- Born: Russell Kommer Myers October 9, 1938 (age 87) Pittsburg, Kansas, United States
- Area(s): Cartoonist, Illustrator
- Notable works: Broom-Hilda, Hallmark Cards
- Awards: National Cartoonists Society - Best Humour Strip (1975)

= Russell Myers =

American cartoonist (born 1938)

Russell Myers' Broom-Hilda

Russell Kommer Myers (born October 9, 1938) is an American cartoonist best known for his newspaper comic strip Broom-Hilda.

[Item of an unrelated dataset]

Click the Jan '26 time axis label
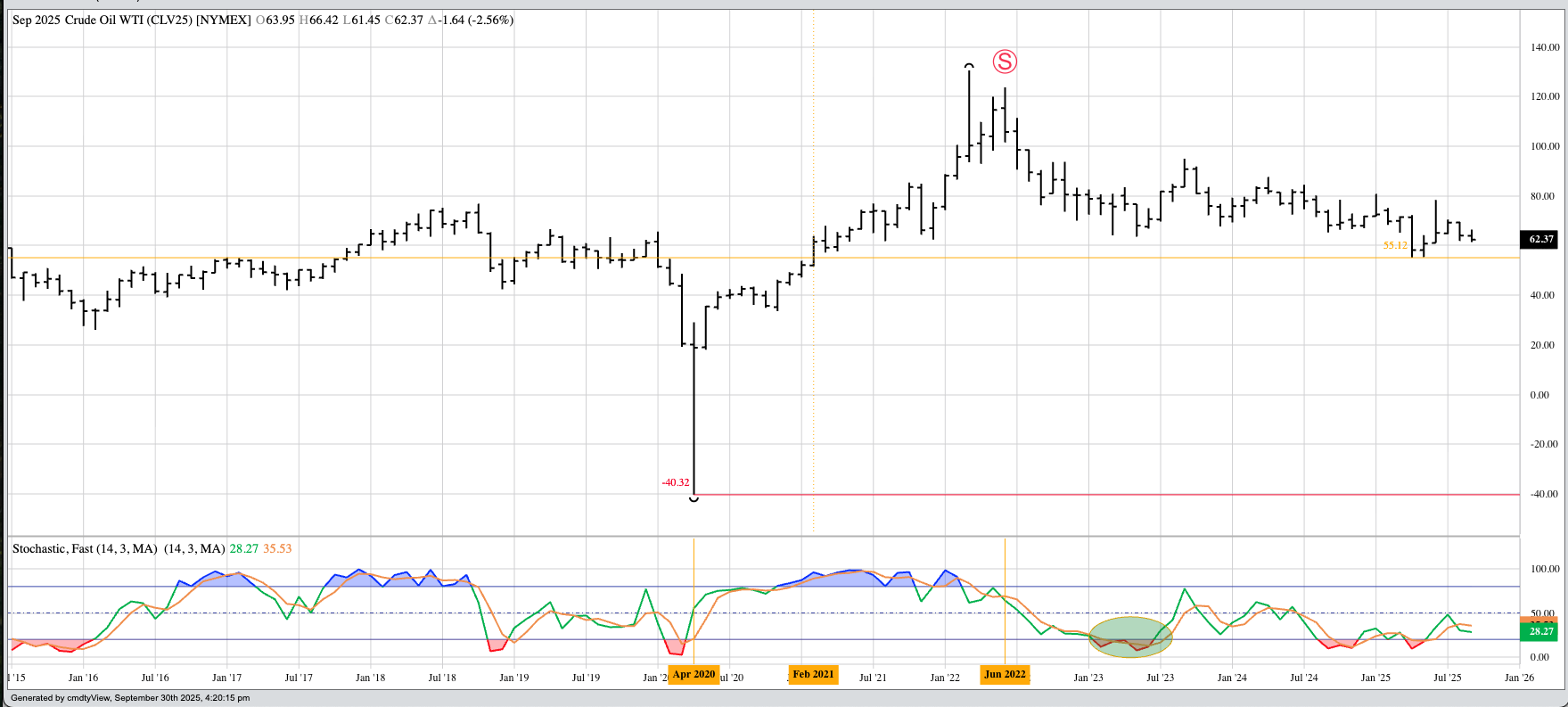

Born in Pittsburg, Kansas, Myers was raised in Oklahoma where his father taught at the University of Tulsa. Myers was interested in cartooning from an early age. After his first strip submission for syndication failed, he began working for Hallmark Cards in Kansas City, MO in 1960 as an illustrator of greeting cards. He continued to submit comic strip concepts for syndication in his free time.

==Broom-Hilda==
The idea for Broom-Hilda originally came from writer Elliott Caplin, brother of cartoonist Al Capp, who described the character to Myers. Myers designed the characters and wrote the scripts. Caplin acted as Myers' business agent and submitted Broom-Hilda to the Chicago Tribune Syndicate where it was accepted. The first strip was published on 19 April 1970.

==Personal==
Russell and Marina Myers married in 1964 and lived in the Kansas City area until moving to Grants Pass, Oregon. The Myers family includes son Stewart and daughter Rosie. As Russell Myers noted, "We live in Oregon with seven dogs, three horses, and a pond full of koi and grow moss on our north sides." His hobbies include, "reading, collecting old cars, and hanging out at our local Saturday night dirt track, where I sponsor a car and wish I was brave enough to drive."

==Awards==
Myers received the 1975 National Cartoonists Society's Best Humor Strip Award.
In 2024, Myers received a Gold Key from the National Cartoonists Society, which is awarded by unanimous vote of the NCS Board of Directors. The Gold Key honors the recipient as a National Cartoonists Society Hall of Fame member.